Certain dog breeds can be written off as guard dogs.

Deductions can go really right or really wrong, you should without a doubt consult a tax professional to discuss all of your potential write offs. One often suggested piece of advice is to do the research on common deductions, note which you believe apply to you and ask about them specifically with your tax planner/accountant. Kiplinger’s put out an interesting collection of overlooked write offs just before tax time last year. Find it here: LINK

Disclaimer: There are many nuances to taxes and your specific situation will affect the bottom line and therefore, I recommend you speak with your account or tax professional about your specific situation.
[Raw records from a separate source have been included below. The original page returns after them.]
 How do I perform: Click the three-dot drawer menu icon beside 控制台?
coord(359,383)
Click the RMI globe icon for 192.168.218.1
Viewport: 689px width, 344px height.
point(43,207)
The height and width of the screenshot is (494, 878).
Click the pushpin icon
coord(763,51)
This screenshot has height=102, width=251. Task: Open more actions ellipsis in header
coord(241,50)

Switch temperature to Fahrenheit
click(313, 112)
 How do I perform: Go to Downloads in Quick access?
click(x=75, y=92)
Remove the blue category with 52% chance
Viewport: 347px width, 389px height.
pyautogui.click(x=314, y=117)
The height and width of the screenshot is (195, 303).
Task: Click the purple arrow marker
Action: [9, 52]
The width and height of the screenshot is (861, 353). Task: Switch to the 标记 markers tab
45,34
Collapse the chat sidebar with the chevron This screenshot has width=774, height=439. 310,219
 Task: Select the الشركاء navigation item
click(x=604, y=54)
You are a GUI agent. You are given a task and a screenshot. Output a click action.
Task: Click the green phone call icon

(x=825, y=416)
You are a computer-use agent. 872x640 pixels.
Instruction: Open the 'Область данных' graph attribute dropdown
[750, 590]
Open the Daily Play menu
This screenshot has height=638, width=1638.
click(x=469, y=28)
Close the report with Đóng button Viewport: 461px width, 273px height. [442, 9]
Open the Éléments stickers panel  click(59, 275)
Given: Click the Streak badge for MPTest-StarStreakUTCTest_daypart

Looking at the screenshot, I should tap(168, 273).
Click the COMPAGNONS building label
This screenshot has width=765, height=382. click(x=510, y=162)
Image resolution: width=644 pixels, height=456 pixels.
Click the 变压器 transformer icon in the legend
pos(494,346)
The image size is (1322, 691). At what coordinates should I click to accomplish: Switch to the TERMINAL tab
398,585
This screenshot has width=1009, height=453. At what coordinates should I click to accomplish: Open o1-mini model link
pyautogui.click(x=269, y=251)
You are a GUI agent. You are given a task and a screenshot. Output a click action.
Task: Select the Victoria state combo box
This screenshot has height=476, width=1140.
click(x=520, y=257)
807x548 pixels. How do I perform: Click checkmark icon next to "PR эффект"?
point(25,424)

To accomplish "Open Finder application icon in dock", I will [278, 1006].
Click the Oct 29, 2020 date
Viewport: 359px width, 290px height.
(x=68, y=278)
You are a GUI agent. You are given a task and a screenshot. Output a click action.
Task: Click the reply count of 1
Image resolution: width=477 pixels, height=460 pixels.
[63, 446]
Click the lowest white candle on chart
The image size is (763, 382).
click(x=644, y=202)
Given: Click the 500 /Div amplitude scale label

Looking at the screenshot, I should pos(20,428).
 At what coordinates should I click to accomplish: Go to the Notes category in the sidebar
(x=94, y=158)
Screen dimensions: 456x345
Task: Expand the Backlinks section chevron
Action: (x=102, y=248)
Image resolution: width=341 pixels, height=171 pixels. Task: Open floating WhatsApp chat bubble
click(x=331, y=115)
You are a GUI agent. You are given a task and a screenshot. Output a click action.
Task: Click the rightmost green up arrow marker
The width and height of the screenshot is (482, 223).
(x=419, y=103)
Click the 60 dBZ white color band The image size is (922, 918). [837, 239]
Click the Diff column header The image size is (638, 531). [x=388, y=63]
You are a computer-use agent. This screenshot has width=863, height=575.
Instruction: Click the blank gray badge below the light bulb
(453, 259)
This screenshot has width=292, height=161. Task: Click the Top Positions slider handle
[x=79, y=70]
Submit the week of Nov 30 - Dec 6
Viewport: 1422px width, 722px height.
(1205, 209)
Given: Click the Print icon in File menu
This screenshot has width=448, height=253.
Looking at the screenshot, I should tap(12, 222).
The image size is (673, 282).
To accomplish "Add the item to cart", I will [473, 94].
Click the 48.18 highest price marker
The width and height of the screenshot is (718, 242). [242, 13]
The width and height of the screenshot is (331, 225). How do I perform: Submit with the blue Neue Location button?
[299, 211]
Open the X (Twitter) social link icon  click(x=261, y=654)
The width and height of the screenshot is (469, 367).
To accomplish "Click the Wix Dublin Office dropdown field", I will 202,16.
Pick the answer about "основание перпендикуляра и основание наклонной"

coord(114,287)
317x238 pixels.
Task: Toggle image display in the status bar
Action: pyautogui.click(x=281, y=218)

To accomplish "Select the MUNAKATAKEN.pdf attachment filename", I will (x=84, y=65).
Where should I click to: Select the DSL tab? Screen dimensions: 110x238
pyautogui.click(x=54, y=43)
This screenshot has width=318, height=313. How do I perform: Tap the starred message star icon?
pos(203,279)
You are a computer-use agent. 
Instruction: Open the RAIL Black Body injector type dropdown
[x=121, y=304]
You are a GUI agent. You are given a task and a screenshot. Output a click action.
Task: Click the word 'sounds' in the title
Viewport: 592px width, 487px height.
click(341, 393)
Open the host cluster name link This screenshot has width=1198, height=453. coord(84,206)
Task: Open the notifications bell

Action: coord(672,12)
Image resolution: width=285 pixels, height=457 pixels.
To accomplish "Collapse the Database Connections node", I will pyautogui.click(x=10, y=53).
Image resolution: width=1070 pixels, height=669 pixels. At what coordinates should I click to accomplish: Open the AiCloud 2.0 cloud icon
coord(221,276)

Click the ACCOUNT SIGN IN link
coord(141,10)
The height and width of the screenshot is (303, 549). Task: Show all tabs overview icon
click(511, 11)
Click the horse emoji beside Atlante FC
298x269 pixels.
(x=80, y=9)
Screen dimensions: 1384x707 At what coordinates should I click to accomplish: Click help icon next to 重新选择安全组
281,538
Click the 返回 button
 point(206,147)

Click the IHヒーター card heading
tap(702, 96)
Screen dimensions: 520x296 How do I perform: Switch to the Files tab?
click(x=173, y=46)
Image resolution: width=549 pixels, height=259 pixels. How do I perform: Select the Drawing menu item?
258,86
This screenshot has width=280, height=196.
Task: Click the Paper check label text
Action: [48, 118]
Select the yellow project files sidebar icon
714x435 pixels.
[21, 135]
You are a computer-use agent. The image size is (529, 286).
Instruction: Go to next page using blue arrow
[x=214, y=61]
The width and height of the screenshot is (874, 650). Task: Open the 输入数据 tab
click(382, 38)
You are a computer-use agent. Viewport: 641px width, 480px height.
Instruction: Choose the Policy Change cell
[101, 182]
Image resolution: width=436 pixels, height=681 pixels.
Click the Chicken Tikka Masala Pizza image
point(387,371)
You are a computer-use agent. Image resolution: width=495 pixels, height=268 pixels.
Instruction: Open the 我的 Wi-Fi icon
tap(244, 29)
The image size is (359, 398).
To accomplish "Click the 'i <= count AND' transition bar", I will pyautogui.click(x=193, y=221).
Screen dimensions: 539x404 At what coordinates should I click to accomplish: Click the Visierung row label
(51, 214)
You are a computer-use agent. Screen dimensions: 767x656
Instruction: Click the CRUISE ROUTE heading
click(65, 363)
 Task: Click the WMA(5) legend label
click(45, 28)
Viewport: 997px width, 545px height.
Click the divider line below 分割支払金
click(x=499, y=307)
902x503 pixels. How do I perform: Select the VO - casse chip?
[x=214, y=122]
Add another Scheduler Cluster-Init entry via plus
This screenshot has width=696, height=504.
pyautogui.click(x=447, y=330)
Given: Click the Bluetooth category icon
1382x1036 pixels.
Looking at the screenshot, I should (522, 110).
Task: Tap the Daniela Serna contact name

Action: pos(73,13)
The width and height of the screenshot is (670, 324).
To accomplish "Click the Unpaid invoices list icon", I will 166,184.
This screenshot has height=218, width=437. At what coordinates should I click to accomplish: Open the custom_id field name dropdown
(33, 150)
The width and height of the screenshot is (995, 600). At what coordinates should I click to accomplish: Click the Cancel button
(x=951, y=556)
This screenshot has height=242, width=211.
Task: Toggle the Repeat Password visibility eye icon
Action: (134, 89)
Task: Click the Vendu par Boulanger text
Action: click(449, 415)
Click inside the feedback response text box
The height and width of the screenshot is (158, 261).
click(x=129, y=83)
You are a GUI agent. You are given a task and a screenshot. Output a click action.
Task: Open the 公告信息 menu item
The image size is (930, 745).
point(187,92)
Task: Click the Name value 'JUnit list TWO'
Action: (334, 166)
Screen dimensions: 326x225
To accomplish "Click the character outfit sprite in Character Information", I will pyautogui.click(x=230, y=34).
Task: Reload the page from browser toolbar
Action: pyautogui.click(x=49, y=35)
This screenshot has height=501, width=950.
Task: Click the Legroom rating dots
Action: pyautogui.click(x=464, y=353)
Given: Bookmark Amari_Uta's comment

If you have any questions regarding property taxes or need a recommendation on a good tax professional just send an email. The boutique nature of Podley Properties is such that we are designed to be a local resource for those living in the San Gabriel Valley and over the forty years that Bill Podley has been building the brokerage, we have amasses many solid contacts. 

In Summary..

The new tax rule has lots of levels and being new, it will take some time for the experts to know all the ins and outs. Will investing in property remain as attractive? Time will tell. We do know that the Federal Reserve will raise rates this year as many as three or four more time and that Moody's Analytics predicts housing prices to drop nearly 4% in the summer of 2019 as a result of these new rules. Knowing this, if you have been considering selling, now is the time to take the equity and run.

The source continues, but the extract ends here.